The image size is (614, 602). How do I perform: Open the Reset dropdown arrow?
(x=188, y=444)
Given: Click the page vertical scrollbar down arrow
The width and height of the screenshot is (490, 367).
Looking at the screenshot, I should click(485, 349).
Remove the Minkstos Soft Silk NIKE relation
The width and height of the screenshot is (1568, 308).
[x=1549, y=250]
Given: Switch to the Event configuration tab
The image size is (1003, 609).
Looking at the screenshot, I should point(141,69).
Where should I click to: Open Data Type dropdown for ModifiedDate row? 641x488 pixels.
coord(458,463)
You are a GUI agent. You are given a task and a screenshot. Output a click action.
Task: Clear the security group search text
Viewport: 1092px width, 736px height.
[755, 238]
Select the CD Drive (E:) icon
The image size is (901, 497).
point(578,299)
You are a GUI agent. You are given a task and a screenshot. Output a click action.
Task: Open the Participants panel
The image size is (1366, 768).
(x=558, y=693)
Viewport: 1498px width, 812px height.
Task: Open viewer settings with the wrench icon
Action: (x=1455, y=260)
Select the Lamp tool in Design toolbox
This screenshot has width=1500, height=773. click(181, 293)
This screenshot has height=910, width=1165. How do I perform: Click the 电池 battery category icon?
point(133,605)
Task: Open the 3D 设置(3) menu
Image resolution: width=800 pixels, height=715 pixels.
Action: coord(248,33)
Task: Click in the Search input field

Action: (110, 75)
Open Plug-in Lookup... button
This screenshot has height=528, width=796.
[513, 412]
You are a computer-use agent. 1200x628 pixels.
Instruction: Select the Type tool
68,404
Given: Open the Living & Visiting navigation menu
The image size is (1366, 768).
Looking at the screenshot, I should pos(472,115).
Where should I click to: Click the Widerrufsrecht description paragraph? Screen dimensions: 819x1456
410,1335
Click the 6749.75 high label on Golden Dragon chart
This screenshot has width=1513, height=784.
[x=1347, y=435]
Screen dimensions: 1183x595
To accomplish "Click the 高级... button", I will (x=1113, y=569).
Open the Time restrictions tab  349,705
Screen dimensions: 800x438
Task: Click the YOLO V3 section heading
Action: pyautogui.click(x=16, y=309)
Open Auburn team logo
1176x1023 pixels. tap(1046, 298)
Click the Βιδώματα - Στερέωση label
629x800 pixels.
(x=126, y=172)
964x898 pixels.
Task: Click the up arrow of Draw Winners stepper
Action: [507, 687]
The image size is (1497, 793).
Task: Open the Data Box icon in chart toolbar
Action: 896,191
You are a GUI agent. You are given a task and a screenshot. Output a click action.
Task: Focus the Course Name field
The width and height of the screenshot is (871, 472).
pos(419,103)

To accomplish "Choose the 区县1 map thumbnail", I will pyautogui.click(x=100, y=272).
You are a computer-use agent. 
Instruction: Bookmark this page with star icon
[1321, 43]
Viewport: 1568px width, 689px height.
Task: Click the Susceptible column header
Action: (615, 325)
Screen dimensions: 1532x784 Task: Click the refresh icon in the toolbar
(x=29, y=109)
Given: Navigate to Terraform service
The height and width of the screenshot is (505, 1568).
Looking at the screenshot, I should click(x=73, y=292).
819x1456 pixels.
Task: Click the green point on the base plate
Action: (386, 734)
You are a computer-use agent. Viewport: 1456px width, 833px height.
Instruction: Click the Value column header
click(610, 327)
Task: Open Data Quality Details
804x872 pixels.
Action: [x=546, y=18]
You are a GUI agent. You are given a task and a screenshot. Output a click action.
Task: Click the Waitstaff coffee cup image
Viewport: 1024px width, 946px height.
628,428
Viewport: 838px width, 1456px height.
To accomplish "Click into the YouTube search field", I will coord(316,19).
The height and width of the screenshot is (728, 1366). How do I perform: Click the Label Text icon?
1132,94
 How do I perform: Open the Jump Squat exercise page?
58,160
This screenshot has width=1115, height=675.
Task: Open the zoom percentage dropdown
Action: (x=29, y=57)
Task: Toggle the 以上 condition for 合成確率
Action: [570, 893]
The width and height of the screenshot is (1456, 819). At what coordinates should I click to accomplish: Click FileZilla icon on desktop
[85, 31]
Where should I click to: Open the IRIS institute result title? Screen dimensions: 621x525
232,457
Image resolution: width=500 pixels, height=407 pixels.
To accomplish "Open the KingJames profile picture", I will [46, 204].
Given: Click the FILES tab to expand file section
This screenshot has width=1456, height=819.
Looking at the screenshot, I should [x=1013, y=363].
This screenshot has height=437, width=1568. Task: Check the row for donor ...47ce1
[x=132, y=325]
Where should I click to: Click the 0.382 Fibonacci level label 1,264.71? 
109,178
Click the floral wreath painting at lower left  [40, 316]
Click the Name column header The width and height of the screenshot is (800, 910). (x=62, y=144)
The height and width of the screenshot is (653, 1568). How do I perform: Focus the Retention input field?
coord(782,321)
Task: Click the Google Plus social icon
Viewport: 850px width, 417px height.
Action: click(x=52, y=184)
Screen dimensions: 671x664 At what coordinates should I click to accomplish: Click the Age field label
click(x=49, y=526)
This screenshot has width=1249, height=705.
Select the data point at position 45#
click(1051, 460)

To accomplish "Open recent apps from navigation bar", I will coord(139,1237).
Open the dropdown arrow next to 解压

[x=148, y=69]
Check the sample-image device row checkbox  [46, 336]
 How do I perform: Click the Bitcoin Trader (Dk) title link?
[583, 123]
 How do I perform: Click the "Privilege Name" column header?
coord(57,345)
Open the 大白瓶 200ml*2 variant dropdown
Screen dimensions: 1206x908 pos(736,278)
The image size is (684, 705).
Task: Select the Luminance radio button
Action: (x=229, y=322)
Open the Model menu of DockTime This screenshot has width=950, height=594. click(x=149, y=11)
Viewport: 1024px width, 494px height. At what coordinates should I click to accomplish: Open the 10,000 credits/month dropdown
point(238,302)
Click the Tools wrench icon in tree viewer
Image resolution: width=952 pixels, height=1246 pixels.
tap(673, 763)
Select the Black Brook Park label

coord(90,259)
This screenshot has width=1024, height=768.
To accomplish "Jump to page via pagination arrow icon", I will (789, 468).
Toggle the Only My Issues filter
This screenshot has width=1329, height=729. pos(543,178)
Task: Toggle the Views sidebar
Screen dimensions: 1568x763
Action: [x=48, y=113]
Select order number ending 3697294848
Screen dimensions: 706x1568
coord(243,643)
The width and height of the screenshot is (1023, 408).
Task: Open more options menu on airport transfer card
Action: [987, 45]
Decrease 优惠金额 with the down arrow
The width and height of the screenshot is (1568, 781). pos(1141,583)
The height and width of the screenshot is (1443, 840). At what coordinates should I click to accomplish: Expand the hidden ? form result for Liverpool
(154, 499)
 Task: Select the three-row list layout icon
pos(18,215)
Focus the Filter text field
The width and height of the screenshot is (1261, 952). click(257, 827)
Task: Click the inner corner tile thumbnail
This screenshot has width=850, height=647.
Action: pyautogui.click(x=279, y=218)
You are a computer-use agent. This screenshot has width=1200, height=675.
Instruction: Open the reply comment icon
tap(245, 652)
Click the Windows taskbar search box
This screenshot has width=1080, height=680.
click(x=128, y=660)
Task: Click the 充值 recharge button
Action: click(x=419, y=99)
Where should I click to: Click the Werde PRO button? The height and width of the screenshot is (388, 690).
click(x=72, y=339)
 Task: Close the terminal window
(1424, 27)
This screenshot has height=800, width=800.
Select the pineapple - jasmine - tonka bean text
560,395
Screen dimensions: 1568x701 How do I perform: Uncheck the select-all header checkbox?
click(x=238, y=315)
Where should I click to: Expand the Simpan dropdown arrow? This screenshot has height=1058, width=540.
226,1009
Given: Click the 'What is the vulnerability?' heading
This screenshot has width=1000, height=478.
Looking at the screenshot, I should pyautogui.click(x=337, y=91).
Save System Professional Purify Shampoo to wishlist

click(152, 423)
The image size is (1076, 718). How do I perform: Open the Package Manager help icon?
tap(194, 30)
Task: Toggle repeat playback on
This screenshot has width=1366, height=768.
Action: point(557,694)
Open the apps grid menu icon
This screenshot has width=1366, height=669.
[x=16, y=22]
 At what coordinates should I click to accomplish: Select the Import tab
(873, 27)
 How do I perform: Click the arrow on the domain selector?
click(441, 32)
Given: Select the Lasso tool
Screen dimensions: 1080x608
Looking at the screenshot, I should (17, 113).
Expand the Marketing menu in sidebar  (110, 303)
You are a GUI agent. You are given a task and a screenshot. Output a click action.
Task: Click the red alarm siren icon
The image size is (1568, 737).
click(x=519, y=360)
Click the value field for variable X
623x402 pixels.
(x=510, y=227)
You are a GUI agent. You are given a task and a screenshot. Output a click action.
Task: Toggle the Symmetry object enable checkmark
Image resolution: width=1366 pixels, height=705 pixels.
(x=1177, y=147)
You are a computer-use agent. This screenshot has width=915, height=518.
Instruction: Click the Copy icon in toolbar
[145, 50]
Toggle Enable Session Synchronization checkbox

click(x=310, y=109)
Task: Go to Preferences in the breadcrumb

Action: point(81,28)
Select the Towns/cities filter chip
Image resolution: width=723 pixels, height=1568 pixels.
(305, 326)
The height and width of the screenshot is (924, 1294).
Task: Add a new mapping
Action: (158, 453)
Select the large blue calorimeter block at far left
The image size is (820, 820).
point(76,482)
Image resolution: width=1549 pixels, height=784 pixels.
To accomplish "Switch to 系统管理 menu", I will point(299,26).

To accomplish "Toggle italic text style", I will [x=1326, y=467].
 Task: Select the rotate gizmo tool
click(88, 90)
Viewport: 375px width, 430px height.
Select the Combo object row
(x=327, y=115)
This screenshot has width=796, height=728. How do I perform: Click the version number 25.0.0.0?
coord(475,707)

____________

In the entries above, find every line holding the word "Switch" and copy it out.

Given: Switch to the Event configuration tab
To accomplish "Switch to 系统管理 menu", I will point(299,26).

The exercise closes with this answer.